Brazilian priest and preacher

José Antônio de Maria Ibiapina (August 5, 1806 – February 19, 1883), widely known as Padre Ibiapina, was a Brazilian lawyer, judge, professor, and politician who abandoned his civil career to become a Catholic priest and preach through the interior of Northeastern Brazil.

He helped establish hospitals, schools, churches, cemeteries, and charity houses across Paraíba, Ceará, Pernambuco, Rio Grande do Norte, and Piauí. On March 31 2025, Pope Francis declared him venerable.

== Biography ==

=== Early life ===
Born José Antônio Pereira in Sobral at the time of colonial Brazil, he was the son of the politician and scrivener Francisco Miguel Pereira, a republican revolutionary executed after the Confederation of the Equator, and Teresa Maria de Jesus, a housewife from a traditional family of Sobral. The surname Ibiapina, a reference to the Serra da Ibiapaba, was adopted by Pereira as a nom de guerre and passed down to his children. Growing up in a sertão environment plagued by poverty, he attended small private schools in Icó before moving to Jardim, where he completed his humanities education, studying Latin under Joaquim Teotônio Sobreira de Melo.

At the age of seventeen, he joined the Seminary of Olinda, but following the death of his mother in childbirth in 1824 and his father's trial in 1825, Ibiapina had to interrupt his studies to care for his four younger siblings. In 1828, he enrolled in the first cohort of the Faculty of Law of Olinda, where his contemporaries included Eusébio de Queiroz and Conselheiro Aguiar, and from which he graduated in October 1832. After his final exams, he was appointed adjunct professor of natural law at the Faculty. Among his students were João Maurício Vanderlei, Baron of Cotegipe, Zacarias de Góis e Vasconcelos, and the future governor of Bahia Álvaro Tibério de Moncorvo Lima.

=== Career ===
In December 1833, he learned that he had been appointed a judge and took office in 1834, serving until early 1835. In 1833, he was elected general deputy for the province of Ceará, and served in Rio de Janeiro until 1837 as a representative of the Liberal Party. During his mandate, he proposed a bill criminalizing the arrival of enslaved African people to Brazil, which was not approved. Disillusioned with politics, he began working as a lawyer in the old town of Vila Real do Brejo de Areia, where he successfully defended a man facing the death penalty. He inaugurated his own office in Recife in 1840 and practiced for nearly a decade.

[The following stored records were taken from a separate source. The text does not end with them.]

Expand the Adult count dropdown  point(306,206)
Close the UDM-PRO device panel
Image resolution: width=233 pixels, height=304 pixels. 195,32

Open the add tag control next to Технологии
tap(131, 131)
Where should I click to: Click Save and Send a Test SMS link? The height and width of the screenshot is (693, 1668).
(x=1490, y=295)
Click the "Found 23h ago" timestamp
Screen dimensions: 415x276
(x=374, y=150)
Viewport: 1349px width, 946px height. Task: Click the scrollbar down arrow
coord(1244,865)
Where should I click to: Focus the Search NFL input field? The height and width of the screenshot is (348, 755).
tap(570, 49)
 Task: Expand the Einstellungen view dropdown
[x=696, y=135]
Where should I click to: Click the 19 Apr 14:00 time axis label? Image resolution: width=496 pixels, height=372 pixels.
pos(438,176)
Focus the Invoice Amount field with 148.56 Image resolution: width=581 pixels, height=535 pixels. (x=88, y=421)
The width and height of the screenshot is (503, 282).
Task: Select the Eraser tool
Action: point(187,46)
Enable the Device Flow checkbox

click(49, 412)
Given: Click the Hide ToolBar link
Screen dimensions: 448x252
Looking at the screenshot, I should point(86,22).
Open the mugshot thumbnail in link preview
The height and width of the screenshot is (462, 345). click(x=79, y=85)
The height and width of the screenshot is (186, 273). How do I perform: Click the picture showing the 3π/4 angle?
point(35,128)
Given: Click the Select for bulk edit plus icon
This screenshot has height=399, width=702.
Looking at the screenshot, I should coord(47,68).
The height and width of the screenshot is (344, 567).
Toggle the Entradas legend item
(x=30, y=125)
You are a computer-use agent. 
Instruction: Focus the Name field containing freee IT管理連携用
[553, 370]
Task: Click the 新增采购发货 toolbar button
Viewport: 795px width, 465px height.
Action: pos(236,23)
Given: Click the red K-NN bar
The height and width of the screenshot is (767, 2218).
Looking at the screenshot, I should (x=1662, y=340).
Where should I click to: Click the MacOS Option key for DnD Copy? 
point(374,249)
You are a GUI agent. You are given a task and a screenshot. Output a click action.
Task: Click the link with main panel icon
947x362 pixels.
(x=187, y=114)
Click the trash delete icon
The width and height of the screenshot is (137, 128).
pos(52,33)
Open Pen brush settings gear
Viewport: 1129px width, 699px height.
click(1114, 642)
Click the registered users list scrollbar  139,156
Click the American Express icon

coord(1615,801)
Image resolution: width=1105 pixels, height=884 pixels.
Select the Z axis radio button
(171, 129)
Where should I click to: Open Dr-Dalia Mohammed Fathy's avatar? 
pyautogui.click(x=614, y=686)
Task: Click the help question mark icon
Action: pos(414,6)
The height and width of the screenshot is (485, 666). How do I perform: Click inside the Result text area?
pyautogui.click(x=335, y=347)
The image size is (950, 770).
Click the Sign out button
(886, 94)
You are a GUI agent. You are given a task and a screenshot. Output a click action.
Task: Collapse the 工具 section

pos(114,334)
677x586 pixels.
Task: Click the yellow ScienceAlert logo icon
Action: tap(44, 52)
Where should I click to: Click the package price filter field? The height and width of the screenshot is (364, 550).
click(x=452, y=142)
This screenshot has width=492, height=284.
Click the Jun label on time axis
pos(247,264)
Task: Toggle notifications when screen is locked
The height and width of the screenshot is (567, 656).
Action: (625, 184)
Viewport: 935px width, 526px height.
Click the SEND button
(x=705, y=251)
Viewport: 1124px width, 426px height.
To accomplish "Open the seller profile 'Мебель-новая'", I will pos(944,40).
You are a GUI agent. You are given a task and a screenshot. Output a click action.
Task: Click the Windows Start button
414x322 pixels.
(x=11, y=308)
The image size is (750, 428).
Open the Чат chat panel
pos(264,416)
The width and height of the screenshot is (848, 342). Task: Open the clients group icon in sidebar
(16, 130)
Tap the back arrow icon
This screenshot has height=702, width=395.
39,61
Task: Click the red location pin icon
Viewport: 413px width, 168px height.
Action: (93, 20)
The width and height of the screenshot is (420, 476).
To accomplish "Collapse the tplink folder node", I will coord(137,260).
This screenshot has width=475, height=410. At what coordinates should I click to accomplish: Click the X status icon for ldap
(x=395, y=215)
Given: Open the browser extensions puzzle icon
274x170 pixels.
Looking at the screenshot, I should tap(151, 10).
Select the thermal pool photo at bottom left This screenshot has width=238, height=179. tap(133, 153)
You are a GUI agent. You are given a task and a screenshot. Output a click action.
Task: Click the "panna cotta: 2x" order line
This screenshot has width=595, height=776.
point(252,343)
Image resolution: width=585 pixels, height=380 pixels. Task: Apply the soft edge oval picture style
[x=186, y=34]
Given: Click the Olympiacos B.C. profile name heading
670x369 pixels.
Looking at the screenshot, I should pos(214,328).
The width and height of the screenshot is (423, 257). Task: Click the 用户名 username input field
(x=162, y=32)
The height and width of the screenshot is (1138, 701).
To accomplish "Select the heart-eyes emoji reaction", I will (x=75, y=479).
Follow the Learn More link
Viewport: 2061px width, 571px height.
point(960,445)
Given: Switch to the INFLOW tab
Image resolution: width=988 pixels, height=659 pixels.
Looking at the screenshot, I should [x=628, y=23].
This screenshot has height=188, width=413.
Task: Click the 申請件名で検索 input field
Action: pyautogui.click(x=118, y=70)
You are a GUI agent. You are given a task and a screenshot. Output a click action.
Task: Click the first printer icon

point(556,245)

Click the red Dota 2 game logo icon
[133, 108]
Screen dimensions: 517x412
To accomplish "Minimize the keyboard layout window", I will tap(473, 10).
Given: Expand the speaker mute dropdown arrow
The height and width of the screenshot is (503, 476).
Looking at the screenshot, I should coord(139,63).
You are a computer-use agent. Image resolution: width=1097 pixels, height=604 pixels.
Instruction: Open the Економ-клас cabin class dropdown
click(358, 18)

In 1850, having bought land in the vicinities of Recife, he abandoned his law career and spent three years on a farm, devoting himself to spiritual life, reading, and treating his asthma. He then decided to sell his possessions and become a priest. He was ordained on July 3 1853, and began teaching sacred oratory and biblical history at the Seminary of Olinda. As a cholera epidemic ravaged the region, Ibiapina committed himself to become a missionary, and changed his surname from Pereira to Maria.

=== Missions ===
In December 1855, he traveled through Paraíba, visiting Campina Grande, Pilar, Ingá, and the former settlement of Santa Fé, where he founded a charity house and helped erect a shrine. In Gravatá do Jaburu, he organized the construction of a small hospital for cholera patients. From 1860 to 1864, he pilgrimed in the region of Cariri-Velho through villages and towns, bringing together numerous people in collective efforts (mutirões) to build water dams, schools, chapels, orphanages, and hospitals. From 1865 to 1870, as his fame in the sertão grew, he worked more intensely in the regions of Missão Velha, Pocinhos, Bezerros, and Milagres, and from 1870 to 1872, he was active in the state of Piauí. He last traveled to Triunfo in 1876 before settling in the charity house of Santa Fé, where he died in 1883.

Despite his erudite formation, Ibiapina left very few writings, and his preaching is scarcely documented, as his audiences consisted overwhelmingly of illiterate people. His works include sermons, one travel account, and letters in which he offers spiritual orientations to lay sisters.

== Legacy ==
He was known as the Apostle of the Northeast. His preaching oriented to social and community work distincted him from previous missionaries, such as the Italian capuchinhos. He inspired both Padre Cícero and Antônio Conselheiro.